Seguimos manteniendo que el toro de El
Puerto, dentro de cada encaste, no precisa quilos sino trapío, algo
que no lo da solamente el volumen. Pero la opinión creada y
manifestada, no da mucho lugar a dudas: la gente se conforma con los
quilos y la empresa consiguió sus objetivos con varios toros
aplaudidos de salida. Lo acatamos porque voz del pueblo, voz del
cielo, pero "y si embargo se mueve". Y no hay que olvidarse de Pepín Liria en la tarde de la encastada, brava y variada corrida de Adolfo Martín. El murciano se la jugó en la plaza de El Puerto como si estuviera en Las Ventas en el día más comprometido de su carrera.

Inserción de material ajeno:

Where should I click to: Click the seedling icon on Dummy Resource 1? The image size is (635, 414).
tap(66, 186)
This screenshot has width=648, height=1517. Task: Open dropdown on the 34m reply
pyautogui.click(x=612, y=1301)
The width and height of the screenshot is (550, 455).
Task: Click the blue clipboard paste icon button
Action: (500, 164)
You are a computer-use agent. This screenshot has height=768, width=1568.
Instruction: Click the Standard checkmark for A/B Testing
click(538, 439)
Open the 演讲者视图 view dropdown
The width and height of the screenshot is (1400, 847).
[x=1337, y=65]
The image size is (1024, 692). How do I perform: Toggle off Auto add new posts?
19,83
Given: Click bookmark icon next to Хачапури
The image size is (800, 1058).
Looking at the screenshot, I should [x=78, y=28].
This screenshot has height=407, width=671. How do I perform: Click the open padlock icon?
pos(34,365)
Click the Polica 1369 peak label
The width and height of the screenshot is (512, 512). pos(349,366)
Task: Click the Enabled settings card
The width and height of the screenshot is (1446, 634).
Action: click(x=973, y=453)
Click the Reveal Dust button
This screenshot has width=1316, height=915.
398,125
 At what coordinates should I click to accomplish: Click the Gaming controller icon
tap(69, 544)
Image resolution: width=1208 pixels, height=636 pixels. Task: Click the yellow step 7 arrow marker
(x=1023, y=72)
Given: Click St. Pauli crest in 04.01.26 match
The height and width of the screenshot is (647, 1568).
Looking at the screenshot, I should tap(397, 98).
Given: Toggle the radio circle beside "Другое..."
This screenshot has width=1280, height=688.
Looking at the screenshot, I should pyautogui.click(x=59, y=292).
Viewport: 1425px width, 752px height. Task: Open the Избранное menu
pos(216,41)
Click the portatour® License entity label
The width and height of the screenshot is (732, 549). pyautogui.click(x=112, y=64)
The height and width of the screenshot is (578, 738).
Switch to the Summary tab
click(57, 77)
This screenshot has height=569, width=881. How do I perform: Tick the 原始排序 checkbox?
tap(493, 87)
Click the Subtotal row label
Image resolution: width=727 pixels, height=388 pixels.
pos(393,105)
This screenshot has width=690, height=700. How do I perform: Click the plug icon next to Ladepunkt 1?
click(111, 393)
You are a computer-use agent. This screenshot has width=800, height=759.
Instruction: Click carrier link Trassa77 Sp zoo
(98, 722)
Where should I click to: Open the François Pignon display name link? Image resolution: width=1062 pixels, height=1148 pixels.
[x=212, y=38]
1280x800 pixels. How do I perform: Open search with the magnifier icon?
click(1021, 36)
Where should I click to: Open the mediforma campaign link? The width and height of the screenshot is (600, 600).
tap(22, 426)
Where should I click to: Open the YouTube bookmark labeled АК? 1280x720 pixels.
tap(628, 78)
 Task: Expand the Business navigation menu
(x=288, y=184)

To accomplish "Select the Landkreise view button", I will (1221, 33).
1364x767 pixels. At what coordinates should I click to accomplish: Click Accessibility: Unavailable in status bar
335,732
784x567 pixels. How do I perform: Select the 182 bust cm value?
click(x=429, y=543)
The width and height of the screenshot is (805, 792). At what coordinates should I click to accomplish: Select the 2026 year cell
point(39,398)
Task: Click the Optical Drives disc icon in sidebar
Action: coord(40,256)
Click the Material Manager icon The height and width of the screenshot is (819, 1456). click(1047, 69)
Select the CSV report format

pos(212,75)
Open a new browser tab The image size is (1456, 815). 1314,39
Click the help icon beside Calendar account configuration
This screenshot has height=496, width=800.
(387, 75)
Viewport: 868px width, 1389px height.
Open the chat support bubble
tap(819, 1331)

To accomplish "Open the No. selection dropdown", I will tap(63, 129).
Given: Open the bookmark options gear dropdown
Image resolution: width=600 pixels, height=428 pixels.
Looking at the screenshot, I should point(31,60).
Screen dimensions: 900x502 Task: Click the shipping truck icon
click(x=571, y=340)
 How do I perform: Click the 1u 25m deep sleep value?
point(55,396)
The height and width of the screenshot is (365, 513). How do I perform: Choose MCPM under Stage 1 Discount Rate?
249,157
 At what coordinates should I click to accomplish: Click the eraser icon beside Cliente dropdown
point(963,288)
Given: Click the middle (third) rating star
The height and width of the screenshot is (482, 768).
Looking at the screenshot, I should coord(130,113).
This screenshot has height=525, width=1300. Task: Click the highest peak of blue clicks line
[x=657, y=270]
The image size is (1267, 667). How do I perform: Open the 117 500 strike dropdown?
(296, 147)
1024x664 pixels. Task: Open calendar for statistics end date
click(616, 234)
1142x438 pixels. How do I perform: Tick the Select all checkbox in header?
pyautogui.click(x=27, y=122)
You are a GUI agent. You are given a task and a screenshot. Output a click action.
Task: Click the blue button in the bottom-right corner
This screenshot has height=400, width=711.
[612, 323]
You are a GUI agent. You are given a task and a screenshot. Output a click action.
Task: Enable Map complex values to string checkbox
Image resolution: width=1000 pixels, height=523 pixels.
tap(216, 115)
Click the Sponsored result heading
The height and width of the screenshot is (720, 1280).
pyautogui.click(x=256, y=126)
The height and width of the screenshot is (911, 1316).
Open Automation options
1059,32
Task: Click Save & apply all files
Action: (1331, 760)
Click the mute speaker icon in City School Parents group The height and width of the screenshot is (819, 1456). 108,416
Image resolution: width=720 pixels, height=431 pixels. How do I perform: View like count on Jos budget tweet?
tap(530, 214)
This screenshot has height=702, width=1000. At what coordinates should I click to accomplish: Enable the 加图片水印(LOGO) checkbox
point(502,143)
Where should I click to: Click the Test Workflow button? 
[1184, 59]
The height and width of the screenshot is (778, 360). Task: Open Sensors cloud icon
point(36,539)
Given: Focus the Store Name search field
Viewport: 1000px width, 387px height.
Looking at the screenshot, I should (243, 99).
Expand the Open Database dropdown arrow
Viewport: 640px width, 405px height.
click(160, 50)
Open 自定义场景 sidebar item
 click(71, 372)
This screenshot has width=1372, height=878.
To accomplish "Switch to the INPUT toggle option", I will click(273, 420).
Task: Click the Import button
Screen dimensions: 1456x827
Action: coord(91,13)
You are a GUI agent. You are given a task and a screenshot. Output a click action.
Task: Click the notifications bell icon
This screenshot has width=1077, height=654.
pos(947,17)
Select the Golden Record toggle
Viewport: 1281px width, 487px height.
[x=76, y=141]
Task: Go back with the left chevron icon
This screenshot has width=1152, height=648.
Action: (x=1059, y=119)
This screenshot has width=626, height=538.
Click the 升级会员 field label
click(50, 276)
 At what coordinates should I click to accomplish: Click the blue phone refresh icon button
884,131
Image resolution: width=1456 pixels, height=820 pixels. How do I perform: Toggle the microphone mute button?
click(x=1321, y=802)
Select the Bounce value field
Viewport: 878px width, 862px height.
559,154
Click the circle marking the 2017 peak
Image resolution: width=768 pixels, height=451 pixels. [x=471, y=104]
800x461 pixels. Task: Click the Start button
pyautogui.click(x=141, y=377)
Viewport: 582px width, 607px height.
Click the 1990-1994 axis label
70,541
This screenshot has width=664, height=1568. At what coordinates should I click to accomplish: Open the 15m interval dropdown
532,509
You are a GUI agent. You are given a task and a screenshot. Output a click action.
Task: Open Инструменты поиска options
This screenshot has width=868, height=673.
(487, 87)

Una conmovedora faena, jugándose la vida en una tarde en la que la plaza de El Puerto fue plaza de primera. Y hubo mucho más en el abono, tardes y toros para que cada aficionado, con su exclusivo concepto del toreo, se queden con "algo". El toro "Aviador" de Adolfo Martín para unos, el toro de Guardiola de Encabo para otros, la maestría de El Juli que estuvo en torero y profesional en una valiosa faena... muchos más positivos que negativo. Momentos negativos también los hubo. No se puede olvidar el espectáculo del toro devuelto de Núñez del Cuvillo, burriciego presunto, que al menos evidenció las cualidades de profesionales como Jesulín, Juan Montiel y sobre todo el picador Manolo Martín. Punto y aparte Morante de la puebla, a sus sugestivas maneras y su embriagador toreo se ha sumado un gran potencial taquillero. De las corridas de toros, una oreja protestada para Uceda Leal fue pobre y triste balance con la corrida de Buenavista con cinco toros que entraron dos veces al caballo, algo insólito en El Puerto y con el público tomando partido por el quinto toro. Recital poncista con indulto en la de Núñez del Cuvillo que sustituyó a la de Daniel Ruiz en un cambio de ganado que enfadó a Jesulín, que vio como el domingo siguiente ya se habían lidiado los toros de su corrida. La segunda tarde de Núñez del Cuvillo se saldó con dos únicas orejas para Jesulín y Perera, un valor que merece la pena esperar. En la de Parladé, grande y con poca casta, hubo una oreja para la magia de Morante y otra para la maestría de El Juli.
Decepcionaron los de Lagunajanda y los
pedrajas y gran espectáculo con la de Adolfo Martín y Liria. El día
del broche de oro de Jesuli Ponce pagó su tributo de sangre en la
Plaza Real, que aquí las cornadas no son de mentira.
La papeleta de los novilleros era muy
difícil porque las novilladas tuvieron volumen y sobre el papel no
estaban entre las que los taurinos califican como de "garantía".